(Click-target data)

■ ■ ■ ■ ■

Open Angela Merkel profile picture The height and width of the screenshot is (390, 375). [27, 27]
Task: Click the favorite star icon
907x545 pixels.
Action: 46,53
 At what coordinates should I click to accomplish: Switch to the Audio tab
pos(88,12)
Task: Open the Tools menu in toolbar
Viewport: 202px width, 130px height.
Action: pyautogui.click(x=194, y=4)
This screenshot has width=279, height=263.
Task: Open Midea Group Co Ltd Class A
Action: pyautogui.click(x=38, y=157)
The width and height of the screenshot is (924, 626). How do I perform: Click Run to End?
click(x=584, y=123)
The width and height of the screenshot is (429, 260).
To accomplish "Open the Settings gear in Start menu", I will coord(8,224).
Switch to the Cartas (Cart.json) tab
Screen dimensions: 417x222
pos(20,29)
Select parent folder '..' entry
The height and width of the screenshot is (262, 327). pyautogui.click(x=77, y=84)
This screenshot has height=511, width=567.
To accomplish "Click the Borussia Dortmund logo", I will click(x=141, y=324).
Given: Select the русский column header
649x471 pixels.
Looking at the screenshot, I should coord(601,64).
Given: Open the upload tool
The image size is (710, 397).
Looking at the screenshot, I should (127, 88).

■ ■ ■ ■ ■

#### Exercise brief:
How many lines of the material above contain the string "Switch"? Case counts. Reply with the number only.

#### Task answer:
2